EXERCISE: Looking at the listing below, give the number of lines in which the string "magnifier" appears, and add nothing else.
(Beginning of SOURCE DATA)
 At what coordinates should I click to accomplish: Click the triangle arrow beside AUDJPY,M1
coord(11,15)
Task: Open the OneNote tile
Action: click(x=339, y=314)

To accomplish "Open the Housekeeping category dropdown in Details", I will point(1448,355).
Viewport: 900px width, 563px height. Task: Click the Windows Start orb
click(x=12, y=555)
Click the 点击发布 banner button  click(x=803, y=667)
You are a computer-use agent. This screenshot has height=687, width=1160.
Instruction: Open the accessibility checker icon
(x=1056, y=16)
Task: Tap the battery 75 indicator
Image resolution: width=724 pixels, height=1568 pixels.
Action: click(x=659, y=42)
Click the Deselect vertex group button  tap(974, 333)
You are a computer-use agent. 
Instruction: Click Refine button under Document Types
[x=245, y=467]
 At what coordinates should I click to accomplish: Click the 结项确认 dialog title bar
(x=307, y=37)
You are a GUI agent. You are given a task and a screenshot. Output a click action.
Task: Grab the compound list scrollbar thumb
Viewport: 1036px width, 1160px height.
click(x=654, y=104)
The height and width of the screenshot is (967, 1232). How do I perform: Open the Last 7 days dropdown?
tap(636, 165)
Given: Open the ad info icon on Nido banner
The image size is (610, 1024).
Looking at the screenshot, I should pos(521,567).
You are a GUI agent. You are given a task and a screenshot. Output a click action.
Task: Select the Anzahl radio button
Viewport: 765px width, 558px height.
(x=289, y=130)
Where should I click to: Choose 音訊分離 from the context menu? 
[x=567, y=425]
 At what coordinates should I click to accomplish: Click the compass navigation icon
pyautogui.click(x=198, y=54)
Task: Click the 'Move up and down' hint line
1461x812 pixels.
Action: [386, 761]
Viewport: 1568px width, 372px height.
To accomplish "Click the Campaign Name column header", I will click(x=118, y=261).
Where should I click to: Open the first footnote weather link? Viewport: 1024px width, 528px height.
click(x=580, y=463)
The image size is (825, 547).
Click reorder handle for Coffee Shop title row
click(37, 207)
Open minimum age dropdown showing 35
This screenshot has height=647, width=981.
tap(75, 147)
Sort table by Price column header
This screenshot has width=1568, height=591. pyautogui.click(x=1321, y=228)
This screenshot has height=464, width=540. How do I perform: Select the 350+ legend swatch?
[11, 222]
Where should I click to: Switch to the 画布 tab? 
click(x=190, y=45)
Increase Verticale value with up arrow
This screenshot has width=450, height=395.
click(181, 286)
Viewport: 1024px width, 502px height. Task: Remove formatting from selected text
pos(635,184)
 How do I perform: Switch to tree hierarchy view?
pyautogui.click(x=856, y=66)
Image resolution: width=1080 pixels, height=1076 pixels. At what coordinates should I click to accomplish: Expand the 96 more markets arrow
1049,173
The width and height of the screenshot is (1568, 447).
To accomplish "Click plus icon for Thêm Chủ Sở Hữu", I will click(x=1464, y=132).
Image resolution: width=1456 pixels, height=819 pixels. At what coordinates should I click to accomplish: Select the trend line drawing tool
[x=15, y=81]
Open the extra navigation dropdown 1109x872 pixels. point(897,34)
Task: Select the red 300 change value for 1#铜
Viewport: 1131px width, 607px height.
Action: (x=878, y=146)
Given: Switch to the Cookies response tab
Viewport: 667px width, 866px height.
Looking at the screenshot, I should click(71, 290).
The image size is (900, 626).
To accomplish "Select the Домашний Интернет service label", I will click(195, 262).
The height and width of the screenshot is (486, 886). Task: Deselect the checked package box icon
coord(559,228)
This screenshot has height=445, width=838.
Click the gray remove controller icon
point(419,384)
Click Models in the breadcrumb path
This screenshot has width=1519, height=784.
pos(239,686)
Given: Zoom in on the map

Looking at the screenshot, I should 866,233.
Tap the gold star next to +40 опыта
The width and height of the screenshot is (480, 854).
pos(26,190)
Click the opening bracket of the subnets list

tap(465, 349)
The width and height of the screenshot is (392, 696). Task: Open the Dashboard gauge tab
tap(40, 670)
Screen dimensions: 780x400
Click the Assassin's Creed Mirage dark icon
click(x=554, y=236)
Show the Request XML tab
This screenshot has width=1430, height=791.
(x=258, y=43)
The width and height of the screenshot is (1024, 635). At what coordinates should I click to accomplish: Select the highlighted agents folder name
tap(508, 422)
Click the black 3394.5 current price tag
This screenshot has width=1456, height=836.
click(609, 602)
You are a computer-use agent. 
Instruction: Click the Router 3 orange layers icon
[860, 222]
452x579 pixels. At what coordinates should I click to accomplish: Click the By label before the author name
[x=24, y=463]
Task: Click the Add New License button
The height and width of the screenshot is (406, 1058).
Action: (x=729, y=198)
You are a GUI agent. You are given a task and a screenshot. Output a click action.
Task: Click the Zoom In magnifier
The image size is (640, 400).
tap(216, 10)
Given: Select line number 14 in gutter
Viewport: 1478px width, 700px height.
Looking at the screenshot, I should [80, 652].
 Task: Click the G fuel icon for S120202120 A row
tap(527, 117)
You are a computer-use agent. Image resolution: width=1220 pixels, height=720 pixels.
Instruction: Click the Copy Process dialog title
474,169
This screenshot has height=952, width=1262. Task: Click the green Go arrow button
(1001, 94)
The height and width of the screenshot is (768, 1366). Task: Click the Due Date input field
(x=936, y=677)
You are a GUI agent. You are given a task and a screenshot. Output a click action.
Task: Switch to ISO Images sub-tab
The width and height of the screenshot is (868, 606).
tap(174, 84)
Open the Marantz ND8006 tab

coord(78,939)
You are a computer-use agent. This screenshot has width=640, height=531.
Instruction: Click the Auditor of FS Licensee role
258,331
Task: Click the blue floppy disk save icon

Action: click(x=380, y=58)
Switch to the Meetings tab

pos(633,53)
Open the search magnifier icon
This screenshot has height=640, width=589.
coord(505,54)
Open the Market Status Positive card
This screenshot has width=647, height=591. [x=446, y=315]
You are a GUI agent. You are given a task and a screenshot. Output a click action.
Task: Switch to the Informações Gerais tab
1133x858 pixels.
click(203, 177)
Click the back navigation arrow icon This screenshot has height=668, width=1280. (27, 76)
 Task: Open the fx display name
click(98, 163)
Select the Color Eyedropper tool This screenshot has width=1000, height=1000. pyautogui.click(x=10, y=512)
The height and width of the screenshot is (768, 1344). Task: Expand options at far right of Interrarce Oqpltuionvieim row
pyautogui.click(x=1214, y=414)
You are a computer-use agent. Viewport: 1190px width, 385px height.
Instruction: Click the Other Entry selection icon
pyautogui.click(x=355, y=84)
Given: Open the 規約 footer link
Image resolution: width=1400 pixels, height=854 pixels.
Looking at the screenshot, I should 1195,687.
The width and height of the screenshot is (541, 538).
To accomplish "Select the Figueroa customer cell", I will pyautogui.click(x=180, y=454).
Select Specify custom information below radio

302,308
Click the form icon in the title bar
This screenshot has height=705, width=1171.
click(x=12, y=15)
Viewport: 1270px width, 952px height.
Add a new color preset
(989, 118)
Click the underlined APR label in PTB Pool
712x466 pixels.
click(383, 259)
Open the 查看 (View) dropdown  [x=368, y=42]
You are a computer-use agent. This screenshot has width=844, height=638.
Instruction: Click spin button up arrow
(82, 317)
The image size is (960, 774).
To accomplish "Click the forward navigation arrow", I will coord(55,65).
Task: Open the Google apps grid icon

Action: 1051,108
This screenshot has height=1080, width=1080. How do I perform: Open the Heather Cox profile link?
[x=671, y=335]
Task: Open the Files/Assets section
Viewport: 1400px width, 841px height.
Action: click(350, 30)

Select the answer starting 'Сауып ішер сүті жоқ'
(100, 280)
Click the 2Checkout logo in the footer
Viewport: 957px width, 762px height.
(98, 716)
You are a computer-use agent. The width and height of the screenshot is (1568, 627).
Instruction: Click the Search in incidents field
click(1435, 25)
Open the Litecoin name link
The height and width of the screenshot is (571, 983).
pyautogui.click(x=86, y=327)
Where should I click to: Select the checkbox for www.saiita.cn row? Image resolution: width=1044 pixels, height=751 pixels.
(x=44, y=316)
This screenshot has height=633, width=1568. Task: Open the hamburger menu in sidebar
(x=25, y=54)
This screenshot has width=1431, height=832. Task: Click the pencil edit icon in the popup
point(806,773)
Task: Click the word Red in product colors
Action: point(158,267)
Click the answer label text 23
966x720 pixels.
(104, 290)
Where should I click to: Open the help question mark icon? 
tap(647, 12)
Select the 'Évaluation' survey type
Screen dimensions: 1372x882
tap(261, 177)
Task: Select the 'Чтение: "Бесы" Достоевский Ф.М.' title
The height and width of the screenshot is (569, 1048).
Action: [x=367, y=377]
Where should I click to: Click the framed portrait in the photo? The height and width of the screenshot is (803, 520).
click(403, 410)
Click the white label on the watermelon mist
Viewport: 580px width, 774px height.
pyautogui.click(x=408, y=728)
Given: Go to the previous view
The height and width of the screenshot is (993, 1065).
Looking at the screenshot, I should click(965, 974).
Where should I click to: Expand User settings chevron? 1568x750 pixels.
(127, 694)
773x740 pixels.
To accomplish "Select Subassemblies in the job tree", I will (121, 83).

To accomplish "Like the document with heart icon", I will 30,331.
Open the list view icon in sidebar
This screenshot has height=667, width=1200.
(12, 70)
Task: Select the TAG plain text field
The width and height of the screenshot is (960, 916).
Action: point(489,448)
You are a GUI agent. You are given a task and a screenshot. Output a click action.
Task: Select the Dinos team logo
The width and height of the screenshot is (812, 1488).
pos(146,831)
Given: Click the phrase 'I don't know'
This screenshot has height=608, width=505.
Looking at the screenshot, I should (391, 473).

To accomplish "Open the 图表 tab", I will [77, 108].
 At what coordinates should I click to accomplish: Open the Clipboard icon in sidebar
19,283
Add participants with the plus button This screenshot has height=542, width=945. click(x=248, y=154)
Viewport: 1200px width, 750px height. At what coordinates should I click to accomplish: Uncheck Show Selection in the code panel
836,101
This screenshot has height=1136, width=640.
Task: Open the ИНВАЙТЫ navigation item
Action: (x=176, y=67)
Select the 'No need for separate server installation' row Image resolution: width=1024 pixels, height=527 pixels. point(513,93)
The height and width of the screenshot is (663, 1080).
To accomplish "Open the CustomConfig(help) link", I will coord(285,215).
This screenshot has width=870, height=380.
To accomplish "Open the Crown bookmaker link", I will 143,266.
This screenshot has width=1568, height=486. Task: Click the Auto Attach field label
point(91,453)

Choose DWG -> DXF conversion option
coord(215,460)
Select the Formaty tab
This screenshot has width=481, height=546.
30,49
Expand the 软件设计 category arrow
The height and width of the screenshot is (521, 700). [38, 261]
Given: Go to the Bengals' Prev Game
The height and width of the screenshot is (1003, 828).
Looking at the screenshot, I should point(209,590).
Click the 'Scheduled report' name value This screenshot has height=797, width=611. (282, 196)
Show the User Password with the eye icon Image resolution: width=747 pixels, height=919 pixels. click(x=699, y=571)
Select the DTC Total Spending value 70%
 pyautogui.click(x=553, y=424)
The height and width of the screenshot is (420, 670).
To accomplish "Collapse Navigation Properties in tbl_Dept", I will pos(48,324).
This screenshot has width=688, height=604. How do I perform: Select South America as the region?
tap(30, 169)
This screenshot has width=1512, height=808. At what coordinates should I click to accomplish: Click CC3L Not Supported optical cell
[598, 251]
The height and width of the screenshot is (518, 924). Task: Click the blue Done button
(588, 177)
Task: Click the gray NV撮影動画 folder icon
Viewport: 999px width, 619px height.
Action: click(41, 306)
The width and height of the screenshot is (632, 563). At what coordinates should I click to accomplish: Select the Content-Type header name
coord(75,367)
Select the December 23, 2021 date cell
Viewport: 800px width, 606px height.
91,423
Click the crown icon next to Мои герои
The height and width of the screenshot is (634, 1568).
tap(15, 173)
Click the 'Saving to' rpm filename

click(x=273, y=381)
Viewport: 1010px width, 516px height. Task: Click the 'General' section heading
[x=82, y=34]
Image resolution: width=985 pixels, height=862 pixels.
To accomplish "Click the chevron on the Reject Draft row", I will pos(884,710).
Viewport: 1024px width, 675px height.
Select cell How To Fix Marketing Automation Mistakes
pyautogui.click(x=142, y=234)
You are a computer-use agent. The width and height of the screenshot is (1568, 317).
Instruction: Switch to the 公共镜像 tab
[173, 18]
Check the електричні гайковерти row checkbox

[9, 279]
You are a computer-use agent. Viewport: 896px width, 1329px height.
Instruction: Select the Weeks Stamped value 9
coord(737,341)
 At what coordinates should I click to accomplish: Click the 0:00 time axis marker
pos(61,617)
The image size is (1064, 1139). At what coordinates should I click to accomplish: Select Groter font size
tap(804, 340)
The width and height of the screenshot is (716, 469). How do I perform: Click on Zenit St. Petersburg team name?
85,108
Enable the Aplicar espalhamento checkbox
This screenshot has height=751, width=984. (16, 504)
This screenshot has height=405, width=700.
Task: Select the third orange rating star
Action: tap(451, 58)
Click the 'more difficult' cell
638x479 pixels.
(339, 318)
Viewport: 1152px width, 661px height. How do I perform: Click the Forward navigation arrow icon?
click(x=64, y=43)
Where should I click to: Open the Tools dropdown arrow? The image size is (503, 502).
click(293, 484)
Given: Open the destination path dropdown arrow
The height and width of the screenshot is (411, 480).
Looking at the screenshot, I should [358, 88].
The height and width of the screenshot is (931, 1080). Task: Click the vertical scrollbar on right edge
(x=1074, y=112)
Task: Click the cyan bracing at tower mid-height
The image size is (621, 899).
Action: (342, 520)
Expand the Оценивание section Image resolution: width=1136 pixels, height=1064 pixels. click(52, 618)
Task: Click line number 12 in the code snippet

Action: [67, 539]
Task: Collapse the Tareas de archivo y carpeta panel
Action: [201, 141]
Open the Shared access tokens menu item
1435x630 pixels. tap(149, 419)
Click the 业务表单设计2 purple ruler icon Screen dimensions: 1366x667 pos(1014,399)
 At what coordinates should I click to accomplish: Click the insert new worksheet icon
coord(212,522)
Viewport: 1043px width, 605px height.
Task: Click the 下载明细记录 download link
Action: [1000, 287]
(End of SOURCE DATA)
TASK SOLUTION: 2